データの重複排除の仕組みについて

企業が保有するデータベースにおいては、極めてよく似ているレコードが一部分のフィールドだけが異なる値をもっている事実上同じデータを複数回にわたって送信、受信、保存してしまうという無駄が処理が頻繁に発生することがあります。しかし、既に処理をしたデータの記録を有効利用することで異なる一部のデータ部分だけを検出して処理することができれば、転送データの減少や処理速度の向上が期待できることになるのです。これがデータ重複排除を実現する基本的な考え方となっています。

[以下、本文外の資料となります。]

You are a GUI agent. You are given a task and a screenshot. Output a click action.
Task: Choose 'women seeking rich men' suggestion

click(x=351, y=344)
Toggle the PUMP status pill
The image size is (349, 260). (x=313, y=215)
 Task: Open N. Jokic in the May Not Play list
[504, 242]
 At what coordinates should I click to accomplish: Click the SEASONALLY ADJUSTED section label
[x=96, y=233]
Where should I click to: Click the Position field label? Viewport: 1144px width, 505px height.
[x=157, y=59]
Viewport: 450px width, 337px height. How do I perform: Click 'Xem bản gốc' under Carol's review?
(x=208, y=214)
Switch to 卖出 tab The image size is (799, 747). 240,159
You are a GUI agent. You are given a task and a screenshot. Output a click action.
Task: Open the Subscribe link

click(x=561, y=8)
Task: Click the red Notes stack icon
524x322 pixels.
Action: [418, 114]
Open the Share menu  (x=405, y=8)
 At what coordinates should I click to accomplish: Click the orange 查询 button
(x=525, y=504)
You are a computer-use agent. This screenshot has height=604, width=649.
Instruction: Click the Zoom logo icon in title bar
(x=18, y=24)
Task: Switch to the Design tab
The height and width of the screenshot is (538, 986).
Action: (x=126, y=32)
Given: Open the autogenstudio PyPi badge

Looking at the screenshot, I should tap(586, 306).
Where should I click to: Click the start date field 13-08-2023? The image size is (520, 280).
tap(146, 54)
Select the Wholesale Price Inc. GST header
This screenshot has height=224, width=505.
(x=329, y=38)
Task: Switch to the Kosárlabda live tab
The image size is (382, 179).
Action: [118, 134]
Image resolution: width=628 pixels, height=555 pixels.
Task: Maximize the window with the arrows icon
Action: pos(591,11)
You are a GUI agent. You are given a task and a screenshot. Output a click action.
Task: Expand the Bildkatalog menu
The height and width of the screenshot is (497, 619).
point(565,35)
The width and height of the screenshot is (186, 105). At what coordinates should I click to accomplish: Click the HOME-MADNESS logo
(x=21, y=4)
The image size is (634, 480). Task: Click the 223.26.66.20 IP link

■重複排除はバックアップソフトやバックアップストレージで利用

この重複排除の仕組みをデータ保存の段階で利用することができると、少ないストレージ容量で多くのデータを保存することが可能となるため、最近ではバックアップソフトウエアやバックアップストレージに利用されることに使われるようになっているのです。企業内では、一度作成した文書の一部を変更して別名で保存するケースは極めて頻繁に起こっており、類似データは想像以上に数多く保管されています。また企業内で同じデータを複数の社員が保存しているケースも見られ、社内で従業員にデータが一斉配信されたりしますと内容が全く一致するデータが企業内のそこらじゅうで保存されていることは日常的に発生しています。こうしたファイルの一部もしくは全部が重複している場合にそれを識別し、その部分を同じであると認識し、インデックスを付けて同じデータは1度しか保存しないようにすれば、ストレージを大幅に節約できるようになるのです。したがってバックアップ時にこうしたプロセスを実施することが有効な方法として機能するわけです。

■具体的な重複排除の仕組み

サーバーに格納されているデータをバックアップする場合、既にバックアップされている既存データと比較し、重複しているデータをあらかじめ検出し、そのデータ部分はバックアップしないようにするというのが具体的な重複排除のやり方になります。こうしたバックアップを丹念に実施すれば、実際のデータ容量は10分の1から最高で50分の1程度まで圧縮できるケースが登場しています。

この重複排除は、実際にその検出作業を実行する場所とタイミングで概ね3つの方式が用意されています。

  1. 1つめは、サーバ側で重複を検出、排除後にデータをストレージへ転送するプリ・プロセス方式です。
  2. 2つめは、サーバからストレージにデータを転送する過程で重複を検知し、保存する前に排除するインライン方式です。
  3. そして3つめは、サーバからストレージにすべてのデータを保存した後、ストレージ内で重複排除するポスト・プロセス方式と呼ばれるものです。

まず、サーバー側で重複排除完了後にデータ転送を行うプリ・プロセス方式の場合は、データ転送量を大幅に削減することができ、遠隔地転送では回線費用を削減することも可能となりますが、サーバーに大きな負荷がかかるのがデメリットといえます。また、データ転送中に重複検出をするインライン方式の場合にはサーバーへの負荷が発生しないメリットがありますが、逆に転送中に重複検出を排除することになるためデータ転送性能は明らかに低下することになり、ストレージ側に負荷が発生することとなります。ストレージに保存完了後に重複を検出し排除するポスト・プロセス方式では、サーバーに負荷がかからず、データ転送性能の劣化も起こりませんが、まず一時的にデータをすべて格納するためのスペースを必要とする点がデメリットになります。
したがって、こうした具体的な方法にはそれぞれ一長一短があり、利用する企業がどのようなデータの重複排除をするかによってもその選択肢が変わってくるものとなっているのです。ただ、その重複排除機能はバックアップやディザスタリカバリー、アーカイブなど徐々にその用途を拡げている状況にあります。どこで機能を適用するのがもっとも適切なのかについては、導入する前に企業ごとにすべての業務プロセスを見渡した上で、その適合性について真剣に検討する必要がありますが、今後は闇雲にストレージを買い足すことなく、効率的にバックアップするコストセーブを実現する技術として、利用企業が確実に増加に転じていることが予想されているのです。